Heute, 25 Jahre nach der Marktliberalisierung, erzwingen erneuerbare Energien den zweiten großen Umbau des Strommarkts. Zehntausende Windräder, hunderttausende Batteriespeicher und Wärmepumpen und Millionen von Solarpanels und Elektroautos treiben den Koordinationsaufwand für das kleinteiliger werdende Geschäft in die Höhe. Wieder sind Daten der Schlüssel zu einer stabilen Versorgung – nur sehr viel mehr Daten und immer mehr davon in Echtzeit.
Bis 2021 beschränkten sich die Eingriffe in die Erzeugungsleistung auf knapp 700 Großkraftwerke. Heute muss die MaKo zusätzlich Daten von 100 000 Kraftwerken verarbeiten, die dezentral Strom aus Sonne, Wind und Biomasse erzeugen. Langfristig wird die Granularität noch um weitere Größenordnungen ansteigen: Dann muss die Energiewirtschaft viele Millionen Datenpunkte bis hinunter zur einzelnen Wärmepumpe bewältigen: Zu viel für einen Datenraum, in dem Informationen noch zu 98 Prozent über verschlüsselte E-Mails getauscht werden!
Lokale und regionale Energieversorger im Nachteil
Eines der Hauptprobleme stellen die hohen Fixkosten der bevorstehenden Transformation dar. Besonders kleine und mittelständische Versorger sind damit überfordert.
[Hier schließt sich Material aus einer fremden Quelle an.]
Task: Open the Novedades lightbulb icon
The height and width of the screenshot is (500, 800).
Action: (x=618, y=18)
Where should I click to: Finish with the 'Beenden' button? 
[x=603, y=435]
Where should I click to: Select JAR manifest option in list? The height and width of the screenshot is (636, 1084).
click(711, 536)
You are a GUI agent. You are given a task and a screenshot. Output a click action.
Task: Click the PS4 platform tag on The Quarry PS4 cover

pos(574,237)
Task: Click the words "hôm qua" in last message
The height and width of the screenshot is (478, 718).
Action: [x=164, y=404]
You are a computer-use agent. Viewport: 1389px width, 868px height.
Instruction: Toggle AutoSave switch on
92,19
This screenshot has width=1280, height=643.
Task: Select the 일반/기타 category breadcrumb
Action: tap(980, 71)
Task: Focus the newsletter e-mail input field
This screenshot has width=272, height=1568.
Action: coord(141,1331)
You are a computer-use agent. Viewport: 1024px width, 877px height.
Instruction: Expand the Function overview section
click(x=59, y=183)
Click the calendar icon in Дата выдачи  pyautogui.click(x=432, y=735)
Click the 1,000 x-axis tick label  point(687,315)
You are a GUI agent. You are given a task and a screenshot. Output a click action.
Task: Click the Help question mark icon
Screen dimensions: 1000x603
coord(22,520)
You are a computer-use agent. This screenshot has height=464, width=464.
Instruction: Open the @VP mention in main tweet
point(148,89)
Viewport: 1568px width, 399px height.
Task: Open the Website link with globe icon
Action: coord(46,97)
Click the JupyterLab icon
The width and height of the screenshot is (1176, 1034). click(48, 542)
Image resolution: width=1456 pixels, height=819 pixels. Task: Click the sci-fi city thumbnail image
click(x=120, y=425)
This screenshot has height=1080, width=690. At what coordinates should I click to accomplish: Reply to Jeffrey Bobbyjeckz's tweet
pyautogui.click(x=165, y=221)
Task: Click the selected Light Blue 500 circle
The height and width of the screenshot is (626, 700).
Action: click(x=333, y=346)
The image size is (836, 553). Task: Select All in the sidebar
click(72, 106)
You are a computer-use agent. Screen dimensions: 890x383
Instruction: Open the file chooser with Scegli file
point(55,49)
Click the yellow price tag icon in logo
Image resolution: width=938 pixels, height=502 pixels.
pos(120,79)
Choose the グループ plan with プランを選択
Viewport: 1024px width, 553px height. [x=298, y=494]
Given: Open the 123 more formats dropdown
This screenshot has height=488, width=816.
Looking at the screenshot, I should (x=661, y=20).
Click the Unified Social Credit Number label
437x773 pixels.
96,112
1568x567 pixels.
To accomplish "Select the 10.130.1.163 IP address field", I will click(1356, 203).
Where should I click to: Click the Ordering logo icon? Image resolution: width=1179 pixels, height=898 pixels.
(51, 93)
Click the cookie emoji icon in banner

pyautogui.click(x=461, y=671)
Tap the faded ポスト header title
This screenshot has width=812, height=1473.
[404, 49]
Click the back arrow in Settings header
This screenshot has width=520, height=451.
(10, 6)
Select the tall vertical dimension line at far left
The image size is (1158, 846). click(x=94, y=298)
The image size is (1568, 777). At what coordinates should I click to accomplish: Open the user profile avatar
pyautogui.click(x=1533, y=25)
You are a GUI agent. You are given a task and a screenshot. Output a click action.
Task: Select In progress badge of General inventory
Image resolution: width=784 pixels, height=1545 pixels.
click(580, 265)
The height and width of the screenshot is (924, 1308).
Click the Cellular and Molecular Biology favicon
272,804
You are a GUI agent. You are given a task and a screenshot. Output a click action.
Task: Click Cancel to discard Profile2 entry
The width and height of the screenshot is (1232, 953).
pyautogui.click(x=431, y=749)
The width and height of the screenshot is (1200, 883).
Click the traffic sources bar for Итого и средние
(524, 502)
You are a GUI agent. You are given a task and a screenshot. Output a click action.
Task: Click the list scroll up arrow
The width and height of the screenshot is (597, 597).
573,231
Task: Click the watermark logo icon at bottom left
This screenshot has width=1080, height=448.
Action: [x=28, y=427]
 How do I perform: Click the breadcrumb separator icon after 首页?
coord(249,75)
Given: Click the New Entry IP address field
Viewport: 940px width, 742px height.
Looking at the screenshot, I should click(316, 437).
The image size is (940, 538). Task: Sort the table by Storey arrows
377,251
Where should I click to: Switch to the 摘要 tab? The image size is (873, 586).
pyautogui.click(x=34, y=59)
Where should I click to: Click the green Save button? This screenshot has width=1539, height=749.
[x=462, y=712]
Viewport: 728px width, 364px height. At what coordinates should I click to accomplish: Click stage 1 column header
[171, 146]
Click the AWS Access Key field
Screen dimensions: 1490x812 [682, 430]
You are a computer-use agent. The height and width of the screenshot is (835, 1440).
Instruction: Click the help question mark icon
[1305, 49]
Denn die Kosten für den laufenden Betrieb und für die technische Aufrüstung der MaKo verändern sich kaum mit der Unternehmensgröße. Ob Großversorger oder Stadtwerk: Die Rechnung fällt für alle in etwa gleich aus.
Das liegt unter anderem daran, dass Versorger die technische Infrastruktur für die MaKo in Eigenregie betreiben. Hohe Datenschutzhürden verhindern, dass Marktteilnehmer diesen Aufwand auslagern und MaKo-Dienste von Spezialisten beziehen können.
Die Folge sind vielerorts starre IT-Strukturen. Besonders kleine Versorger sind abhängig von wenigen Infrastruktur- und Software-Lieferanten. Was fehlt, ist ein breites Angebot an gleichwertigen und interoperablen IT- und Datendiensten. Stattdessen fürchtet die Branche, dass am Ende wieder nur die marktbeherrschenden Softwarehäuser und Plattformen profitieren und die technische Abhängigkeit im Zuge der weiteren Digitalisierung wächst.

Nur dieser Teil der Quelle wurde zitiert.